Bidding TicTacToe_10coins, which converges very unevenly (taking the opening move, it first sees the high bids as most beneficial, but as it continues to search it eventually realizes that any bid over about 4 is actually a losing move!). MCTS scores the move in the wrong direction entirely for the high value moves, before eventually converging on 0.
Breakthrough, which converges very slowly, due to moves that are not near the end of the board requiring a huge number of playouts before statistical differences start to show up between them.

The main example I'll use in this post is Breakthrough, because it has an easily discoverable heuristic (piece capture). In the section that discusses possible future heuristic analysis I'll talk about one idea that might yield something that applies in Bidding TicTacToe, but currently that remains speculative, so I will spend less time on it.

Adding heuristics to a MCTS player presents two fairly independent problems, which I'll cover separately.

Identifying Heuristics

The first problem is the identification of suitable heuristics, by analysis rather than human specification (since this is GGP).

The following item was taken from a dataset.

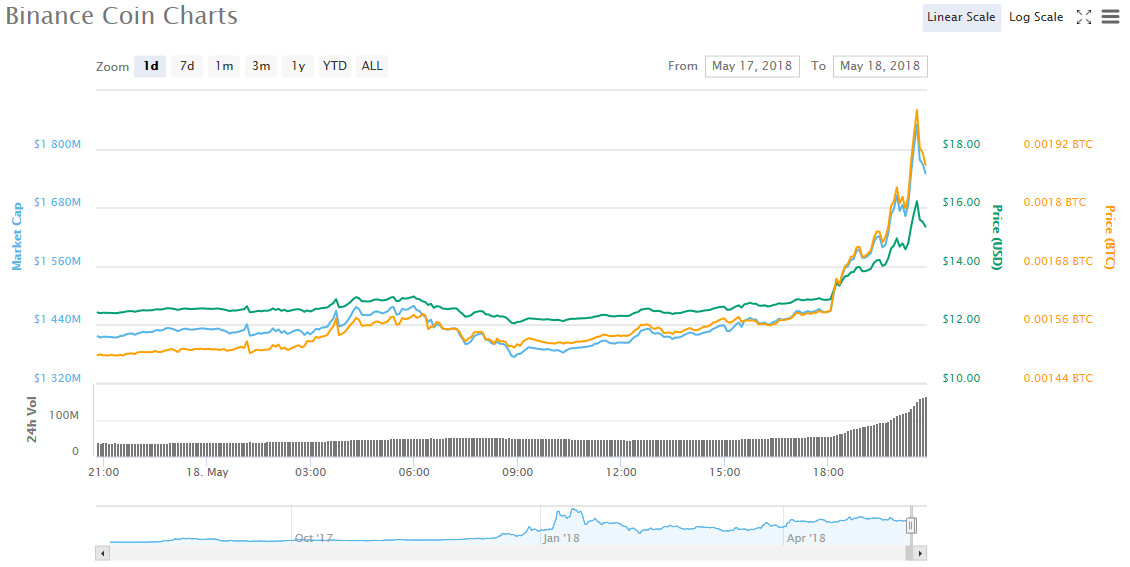Click the Market Cap axis label
Image resolution: width=1130 pixels, height=567 pixels.
(17, 236)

The overall approach we take in Sancho, is to do this in two distinct phases during meta-gaming.

In the first phase we generate potential heuristics by static analysis, with the single very weak requirement that it must be calculable given a state (it needs to be cheap to calculate too, but that's not a hard requirement so much as a desirable property). In particular we impose no requirement, or even expectation that a candidate heuristic is at all likely to be useful in the current game. In principle generating more or less random heuristics at this stage would be fine, though we want to keep the total number of candidates down to something reasonably small (maybe a few 10s). Having such a weak requirement means we can use extremely cursory 'analysis' to generate candidates, as will become apparent shortly!

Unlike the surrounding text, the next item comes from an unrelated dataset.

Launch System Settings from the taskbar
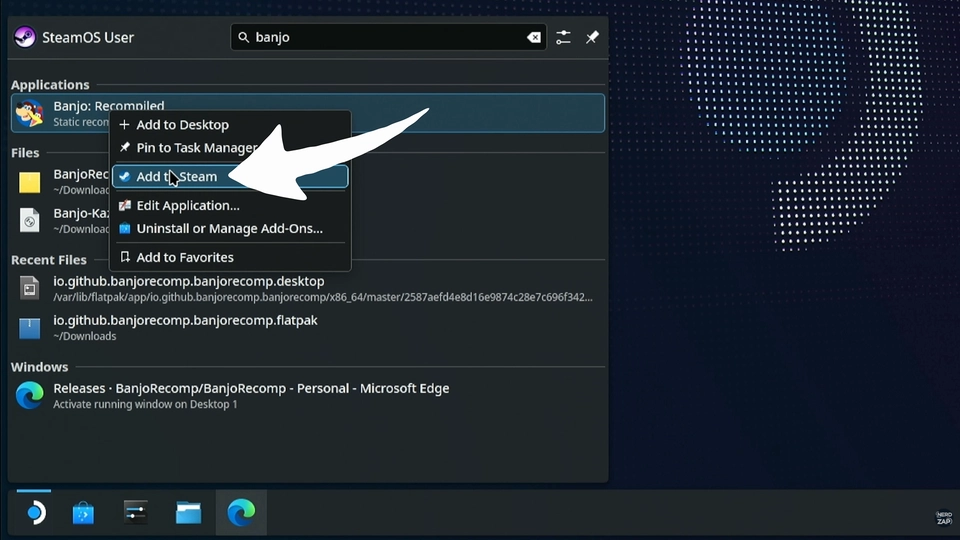click(x=136, y=513)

In the second phase we play a number (typically thousands to 10s of thousands) of random games, and during those simulations we track the heuristic values of states encountered. After the simulations are complete we then calculate the Pearson correlation coefficient between each candidate heuristic's observed values and the eventual score achieved in the simulated game instance in question.

Those heuristics that show correlation above a fixed threshold are then enabled, and will be used during play.

Experimentally we have a mobility heuristic (which is not enabled in the current version of Sancho) and a family of piece count heuristics (which will together generate a combined piece heuristic if correlation are found). The piece count candidates are extremely simplistic - approximately speaking, we just look for base propositions whose GDL sentence has an arity of at least 3 (2 dimensional board space + role) and maximum of 4 (might be a piece type separate from the others), one of which could conceivably encode role (domain of the variable has cardinality of multiple of role count). Once we find such a set of propositions we create a vector of state-masks (once member for each value of the could-be-role-encoding domain) with all the bits that correspond to the non-assumed-role-domain's values set. For Breakthrough this gives you masks for all possible positions of the black pawns, and of the white pawns. The heuristic value is then just the difference between the cardinalities of the role state masks ANDed with the current state (which is the material advantage/disadvantage). In principal (games with multiple types of pieces typically) there can be several candidate sets - we simply OR together those with positive correlation above the threshold to get one master piece-map - obviously this is crude and a weighted set would be better for games with differing piece values. However, since there aren't really any on Tiltyard as yet where that makes a worthwhile difference, that remains a future direction for enhancement.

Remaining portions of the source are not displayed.